What you are asked to do:
Copy exactly the lines of the data below that run from the line holding "Viewport: 765px width, 259px height." through the line holding "Image resolution: width=999", both ends included.

Records to use:
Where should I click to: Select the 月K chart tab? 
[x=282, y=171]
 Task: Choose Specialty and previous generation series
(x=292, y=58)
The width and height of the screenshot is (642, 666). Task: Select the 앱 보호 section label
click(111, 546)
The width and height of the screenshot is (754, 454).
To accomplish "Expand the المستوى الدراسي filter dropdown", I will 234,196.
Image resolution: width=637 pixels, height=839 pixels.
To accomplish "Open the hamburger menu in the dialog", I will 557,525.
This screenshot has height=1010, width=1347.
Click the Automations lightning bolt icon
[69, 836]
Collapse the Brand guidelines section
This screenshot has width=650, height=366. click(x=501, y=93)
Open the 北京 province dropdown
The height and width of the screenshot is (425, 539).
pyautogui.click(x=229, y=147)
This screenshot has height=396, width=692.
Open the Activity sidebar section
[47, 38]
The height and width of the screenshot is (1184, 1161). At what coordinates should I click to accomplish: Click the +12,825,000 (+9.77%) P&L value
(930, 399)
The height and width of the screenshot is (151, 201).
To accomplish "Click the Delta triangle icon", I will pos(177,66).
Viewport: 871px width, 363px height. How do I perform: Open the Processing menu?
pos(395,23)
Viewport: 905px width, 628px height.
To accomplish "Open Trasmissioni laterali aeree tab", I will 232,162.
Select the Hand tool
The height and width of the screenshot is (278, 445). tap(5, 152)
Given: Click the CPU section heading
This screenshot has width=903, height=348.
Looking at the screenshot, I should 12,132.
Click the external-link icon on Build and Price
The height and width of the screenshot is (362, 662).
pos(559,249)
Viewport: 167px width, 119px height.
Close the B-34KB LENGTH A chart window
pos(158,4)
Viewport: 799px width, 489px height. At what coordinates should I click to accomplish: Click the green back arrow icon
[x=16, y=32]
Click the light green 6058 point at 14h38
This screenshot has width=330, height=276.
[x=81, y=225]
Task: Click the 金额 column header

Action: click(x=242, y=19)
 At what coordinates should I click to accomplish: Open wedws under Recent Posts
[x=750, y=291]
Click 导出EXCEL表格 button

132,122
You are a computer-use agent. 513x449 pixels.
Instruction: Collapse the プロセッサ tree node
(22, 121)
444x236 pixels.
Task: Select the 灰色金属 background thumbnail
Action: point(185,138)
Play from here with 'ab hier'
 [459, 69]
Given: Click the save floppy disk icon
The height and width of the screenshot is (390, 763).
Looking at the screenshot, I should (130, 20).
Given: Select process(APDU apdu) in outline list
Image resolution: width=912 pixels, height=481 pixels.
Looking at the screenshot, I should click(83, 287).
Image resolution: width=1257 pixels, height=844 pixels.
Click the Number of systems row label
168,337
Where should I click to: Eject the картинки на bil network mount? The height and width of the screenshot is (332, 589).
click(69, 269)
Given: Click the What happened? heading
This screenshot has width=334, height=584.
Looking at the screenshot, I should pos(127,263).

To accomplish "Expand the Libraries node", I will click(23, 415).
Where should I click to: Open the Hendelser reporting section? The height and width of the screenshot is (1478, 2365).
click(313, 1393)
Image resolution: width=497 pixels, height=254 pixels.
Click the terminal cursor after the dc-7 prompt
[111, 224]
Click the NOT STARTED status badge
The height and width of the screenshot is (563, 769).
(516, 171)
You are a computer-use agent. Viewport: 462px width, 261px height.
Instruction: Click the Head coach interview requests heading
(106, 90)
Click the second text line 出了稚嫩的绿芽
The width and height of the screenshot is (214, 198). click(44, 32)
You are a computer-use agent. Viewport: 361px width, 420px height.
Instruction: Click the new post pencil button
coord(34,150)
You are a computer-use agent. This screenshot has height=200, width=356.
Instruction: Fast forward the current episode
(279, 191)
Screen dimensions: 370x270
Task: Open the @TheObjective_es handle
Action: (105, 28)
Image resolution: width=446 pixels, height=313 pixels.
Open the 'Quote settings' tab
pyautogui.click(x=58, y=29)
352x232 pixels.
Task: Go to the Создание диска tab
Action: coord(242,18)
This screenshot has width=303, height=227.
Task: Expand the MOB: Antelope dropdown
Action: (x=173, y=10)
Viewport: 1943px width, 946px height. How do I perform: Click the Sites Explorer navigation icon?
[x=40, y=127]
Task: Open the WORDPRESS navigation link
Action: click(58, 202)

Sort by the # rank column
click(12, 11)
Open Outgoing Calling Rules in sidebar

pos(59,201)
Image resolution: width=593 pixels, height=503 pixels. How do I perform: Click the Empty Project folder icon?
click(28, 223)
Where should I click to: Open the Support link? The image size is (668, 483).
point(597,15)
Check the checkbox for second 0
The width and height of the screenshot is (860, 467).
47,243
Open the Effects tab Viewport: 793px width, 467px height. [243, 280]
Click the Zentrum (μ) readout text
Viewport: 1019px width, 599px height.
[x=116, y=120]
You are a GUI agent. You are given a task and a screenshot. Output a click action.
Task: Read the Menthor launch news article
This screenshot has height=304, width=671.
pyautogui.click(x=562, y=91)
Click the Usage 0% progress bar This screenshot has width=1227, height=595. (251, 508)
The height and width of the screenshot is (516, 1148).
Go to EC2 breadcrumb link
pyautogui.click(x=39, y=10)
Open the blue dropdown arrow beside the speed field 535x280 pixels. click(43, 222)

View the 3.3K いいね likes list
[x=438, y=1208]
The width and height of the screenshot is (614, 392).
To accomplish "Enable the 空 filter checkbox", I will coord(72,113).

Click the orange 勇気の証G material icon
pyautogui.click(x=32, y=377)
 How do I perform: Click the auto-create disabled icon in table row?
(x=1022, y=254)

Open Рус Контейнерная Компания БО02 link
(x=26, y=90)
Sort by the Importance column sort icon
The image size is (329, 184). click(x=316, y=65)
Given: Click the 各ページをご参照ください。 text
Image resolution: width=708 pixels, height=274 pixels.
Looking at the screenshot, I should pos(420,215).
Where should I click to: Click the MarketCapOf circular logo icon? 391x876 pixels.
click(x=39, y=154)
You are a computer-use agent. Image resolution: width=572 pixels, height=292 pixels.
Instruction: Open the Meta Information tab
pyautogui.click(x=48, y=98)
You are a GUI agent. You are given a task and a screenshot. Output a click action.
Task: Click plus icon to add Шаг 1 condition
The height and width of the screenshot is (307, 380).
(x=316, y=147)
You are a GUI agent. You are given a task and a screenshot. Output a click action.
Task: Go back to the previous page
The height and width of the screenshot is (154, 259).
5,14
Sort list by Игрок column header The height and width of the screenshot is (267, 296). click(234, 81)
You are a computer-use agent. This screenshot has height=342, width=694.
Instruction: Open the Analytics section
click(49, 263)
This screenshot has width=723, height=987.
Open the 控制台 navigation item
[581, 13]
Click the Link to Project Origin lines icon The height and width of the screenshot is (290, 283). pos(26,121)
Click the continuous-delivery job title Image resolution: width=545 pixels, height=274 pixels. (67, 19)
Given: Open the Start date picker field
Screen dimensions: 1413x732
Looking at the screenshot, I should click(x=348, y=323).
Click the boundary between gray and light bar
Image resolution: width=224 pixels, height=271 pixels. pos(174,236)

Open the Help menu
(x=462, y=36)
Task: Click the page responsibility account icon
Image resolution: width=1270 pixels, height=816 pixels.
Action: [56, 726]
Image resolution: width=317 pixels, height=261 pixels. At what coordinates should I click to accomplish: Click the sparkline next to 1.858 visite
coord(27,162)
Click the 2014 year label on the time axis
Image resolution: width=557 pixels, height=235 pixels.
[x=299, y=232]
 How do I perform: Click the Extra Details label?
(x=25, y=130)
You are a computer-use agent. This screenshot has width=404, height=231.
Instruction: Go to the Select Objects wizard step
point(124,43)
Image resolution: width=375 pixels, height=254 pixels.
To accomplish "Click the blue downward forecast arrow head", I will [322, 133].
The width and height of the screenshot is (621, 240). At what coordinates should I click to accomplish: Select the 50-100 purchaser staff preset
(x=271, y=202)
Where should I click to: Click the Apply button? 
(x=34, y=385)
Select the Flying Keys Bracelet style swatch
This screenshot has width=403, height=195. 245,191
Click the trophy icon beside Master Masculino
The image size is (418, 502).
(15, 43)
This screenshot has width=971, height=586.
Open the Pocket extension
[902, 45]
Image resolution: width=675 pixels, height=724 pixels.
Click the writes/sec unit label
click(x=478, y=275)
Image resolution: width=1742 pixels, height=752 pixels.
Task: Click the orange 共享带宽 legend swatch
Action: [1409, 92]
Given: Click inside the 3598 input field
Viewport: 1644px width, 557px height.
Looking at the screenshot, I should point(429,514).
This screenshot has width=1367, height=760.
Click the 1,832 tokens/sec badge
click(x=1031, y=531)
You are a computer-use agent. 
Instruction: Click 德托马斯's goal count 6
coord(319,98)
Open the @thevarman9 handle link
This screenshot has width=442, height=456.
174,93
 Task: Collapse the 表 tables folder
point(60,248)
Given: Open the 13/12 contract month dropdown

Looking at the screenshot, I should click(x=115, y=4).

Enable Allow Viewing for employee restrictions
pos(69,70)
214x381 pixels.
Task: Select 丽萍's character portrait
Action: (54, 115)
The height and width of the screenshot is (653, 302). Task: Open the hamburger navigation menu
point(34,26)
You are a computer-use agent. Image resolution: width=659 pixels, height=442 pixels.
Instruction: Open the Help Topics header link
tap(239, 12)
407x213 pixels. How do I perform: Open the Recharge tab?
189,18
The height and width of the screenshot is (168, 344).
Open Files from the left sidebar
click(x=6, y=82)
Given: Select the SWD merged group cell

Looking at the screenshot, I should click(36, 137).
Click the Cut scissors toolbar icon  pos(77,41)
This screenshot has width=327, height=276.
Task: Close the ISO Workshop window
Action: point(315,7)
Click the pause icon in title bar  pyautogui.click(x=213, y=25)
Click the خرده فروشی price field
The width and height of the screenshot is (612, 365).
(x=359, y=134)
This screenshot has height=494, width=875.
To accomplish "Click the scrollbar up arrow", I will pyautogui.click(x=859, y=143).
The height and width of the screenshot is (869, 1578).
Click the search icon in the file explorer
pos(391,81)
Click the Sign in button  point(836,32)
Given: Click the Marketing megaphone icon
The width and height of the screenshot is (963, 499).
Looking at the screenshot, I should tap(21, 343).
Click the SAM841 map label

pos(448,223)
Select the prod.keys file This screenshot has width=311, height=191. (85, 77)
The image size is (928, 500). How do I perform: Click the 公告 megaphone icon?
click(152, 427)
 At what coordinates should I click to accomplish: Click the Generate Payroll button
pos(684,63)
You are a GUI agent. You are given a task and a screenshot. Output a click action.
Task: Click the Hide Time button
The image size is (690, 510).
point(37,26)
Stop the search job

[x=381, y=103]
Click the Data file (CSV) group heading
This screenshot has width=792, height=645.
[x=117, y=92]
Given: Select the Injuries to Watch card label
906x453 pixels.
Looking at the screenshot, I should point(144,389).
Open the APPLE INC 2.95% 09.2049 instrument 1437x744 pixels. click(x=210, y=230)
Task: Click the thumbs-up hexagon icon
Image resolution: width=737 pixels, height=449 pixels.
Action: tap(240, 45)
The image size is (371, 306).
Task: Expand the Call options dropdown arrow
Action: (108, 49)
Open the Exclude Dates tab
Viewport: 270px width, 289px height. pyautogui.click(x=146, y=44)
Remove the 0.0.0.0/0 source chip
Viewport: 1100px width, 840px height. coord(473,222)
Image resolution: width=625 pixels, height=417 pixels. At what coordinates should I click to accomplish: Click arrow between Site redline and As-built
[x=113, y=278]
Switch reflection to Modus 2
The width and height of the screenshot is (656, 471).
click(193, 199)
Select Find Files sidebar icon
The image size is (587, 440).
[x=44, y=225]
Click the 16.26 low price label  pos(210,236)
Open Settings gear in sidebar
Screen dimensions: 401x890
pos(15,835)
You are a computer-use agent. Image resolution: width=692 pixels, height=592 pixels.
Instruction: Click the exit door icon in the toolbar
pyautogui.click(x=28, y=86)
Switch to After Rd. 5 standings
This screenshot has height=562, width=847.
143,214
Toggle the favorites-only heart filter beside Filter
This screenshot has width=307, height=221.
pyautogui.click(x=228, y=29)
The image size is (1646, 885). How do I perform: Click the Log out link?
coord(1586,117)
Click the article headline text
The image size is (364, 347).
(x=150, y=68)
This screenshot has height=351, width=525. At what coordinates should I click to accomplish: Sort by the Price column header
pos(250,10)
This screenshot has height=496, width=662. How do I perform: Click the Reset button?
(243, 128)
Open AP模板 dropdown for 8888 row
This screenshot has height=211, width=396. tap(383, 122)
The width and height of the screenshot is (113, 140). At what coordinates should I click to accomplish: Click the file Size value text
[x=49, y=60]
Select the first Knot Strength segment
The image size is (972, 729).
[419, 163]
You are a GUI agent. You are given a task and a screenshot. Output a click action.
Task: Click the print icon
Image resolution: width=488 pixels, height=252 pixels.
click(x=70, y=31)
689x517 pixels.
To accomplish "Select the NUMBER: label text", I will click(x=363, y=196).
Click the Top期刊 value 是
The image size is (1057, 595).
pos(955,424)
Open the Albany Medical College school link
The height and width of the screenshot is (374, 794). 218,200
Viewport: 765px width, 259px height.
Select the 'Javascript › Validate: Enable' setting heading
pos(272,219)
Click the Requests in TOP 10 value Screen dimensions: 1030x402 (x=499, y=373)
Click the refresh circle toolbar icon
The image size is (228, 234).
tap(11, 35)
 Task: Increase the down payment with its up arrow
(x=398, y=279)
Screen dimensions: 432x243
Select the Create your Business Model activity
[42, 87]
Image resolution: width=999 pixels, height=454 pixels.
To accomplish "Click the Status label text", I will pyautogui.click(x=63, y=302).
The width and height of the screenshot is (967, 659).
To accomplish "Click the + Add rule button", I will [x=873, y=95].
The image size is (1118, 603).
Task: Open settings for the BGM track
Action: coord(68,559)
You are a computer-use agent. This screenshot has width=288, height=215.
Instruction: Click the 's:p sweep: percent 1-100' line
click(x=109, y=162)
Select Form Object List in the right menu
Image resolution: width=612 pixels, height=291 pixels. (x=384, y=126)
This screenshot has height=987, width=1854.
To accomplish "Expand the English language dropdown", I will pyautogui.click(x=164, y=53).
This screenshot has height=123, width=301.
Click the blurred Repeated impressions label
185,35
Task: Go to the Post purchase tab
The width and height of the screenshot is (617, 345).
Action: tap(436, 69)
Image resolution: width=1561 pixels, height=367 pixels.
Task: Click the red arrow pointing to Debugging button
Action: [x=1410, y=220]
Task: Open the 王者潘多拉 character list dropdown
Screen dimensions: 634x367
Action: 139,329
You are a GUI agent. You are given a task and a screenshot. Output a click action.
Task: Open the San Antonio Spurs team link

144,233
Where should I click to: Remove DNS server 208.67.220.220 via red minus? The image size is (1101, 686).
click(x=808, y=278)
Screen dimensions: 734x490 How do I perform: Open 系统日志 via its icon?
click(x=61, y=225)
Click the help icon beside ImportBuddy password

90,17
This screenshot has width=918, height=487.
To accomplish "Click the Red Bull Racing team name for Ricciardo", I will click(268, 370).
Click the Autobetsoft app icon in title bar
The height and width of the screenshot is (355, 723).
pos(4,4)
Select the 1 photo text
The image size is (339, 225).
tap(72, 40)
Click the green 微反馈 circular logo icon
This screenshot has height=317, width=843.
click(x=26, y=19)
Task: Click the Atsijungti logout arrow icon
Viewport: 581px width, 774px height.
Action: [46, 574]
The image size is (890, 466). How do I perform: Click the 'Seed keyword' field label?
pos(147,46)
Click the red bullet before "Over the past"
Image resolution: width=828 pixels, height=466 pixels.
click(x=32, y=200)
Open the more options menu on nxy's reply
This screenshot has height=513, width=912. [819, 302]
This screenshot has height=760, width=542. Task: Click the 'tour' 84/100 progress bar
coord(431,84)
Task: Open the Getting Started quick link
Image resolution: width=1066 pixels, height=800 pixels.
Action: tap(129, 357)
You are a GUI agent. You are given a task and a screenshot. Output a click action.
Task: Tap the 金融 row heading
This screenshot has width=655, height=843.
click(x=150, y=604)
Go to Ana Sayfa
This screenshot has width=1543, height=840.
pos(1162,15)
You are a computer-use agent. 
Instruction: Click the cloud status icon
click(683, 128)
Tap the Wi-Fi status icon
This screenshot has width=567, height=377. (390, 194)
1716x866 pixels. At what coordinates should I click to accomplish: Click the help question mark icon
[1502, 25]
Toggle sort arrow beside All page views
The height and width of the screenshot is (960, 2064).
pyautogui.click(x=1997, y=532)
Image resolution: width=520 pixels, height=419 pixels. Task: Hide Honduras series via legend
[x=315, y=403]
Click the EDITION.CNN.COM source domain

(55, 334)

Reply to the task:
Viewport: 765px width, 259px height.
Select the 'Javascript › Validate: Enable' setting heading
pos(272,219)
Click the Requests in TOP 10 value Screen dimensions: 1030x402 (x=499, y=373)
Click the refresh circle toolbar icon
The image size is (228, 234).
tap(11, 35)
 Task: Increase the down payment with its up arrow
(x=398, y=279)
Screen dimensions: 432x243
Select the Create your Business Model activity
[42, 87]
Image resolution: width=999 pixels, height=454 pixels.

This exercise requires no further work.